Keith Fullerton Whitman is a musician based in Cambridge, MA, USA. His current work is split into two avenues ::

1). “Live Electronic Music” ; largely improvised and/or performed in loose, through-composed or “Automatic” frameworks on a scalable array of hardware modular synthesis equipment.

2). “Studio Music” ; largely concerned with transformation of Acoustic & Electronic materials via Musique Concrète techniques, but also with Systems-Music.

He has been active since the mid-1990’s, first as a performer of real-time computer music (as “Hrvatski”), then computer-processed instrumental music (i.e. the “Playthroughs” system), and now a variety of hardware-based synthesis & process-oriented musics (“Generator”, “Occlusion” etc.) He has been known to playfully mix through-composed work with pure improvisation & “hands-off” algorithmic & generative systems.

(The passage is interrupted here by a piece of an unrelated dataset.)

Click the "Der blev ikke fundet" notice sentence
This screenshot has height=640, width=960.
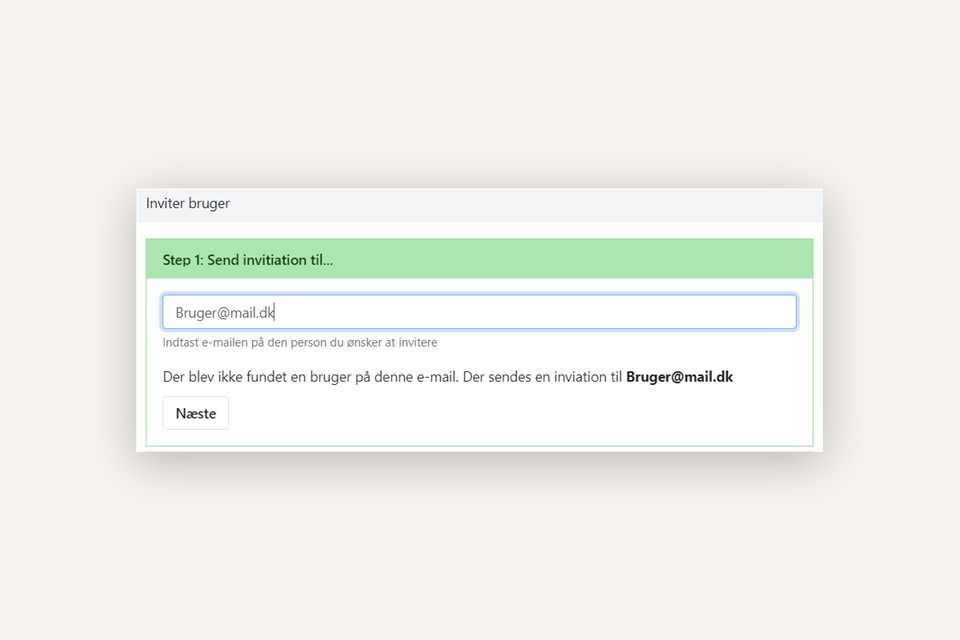tap(311, 377)
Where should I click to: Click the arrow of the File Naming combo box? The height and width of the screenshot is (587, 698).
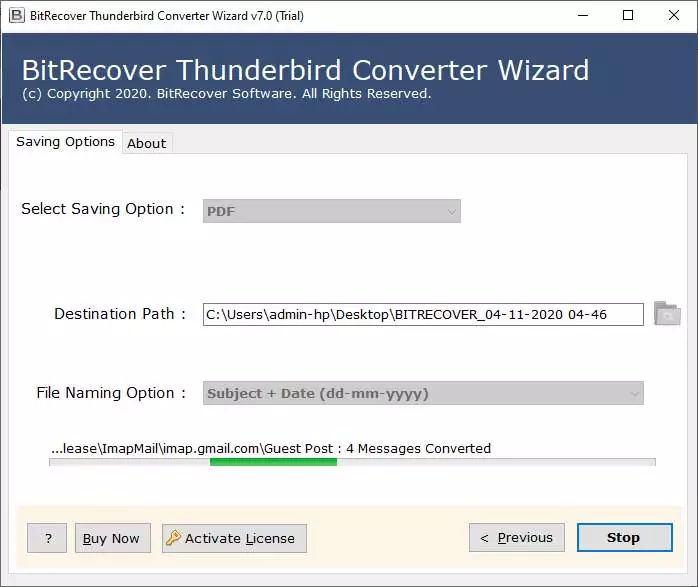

Keith graduated from the Berklee College of Music with a Bachelor’s Degree in Music Synthesis under the tutelage of Richard Boulanger in 1995. He has since lectured in Computer Music and the History of Electronic Music, as well as giving “Artist Talks” at Harvard, Dartmouth, Johns Hopkins, The School of the Art Institute of Chicago.

In addition, to his own music, he is known for his realizations & performances of pieces by Dick Raaijmakers, and Conrad Schnitzler. He has also performed alongside Tony Conrad, Charlemagne Palestine, and Terry Riley in improvisational settings as well as performing the work of Rhys Chatham & Phill Niblock in ensemble settings.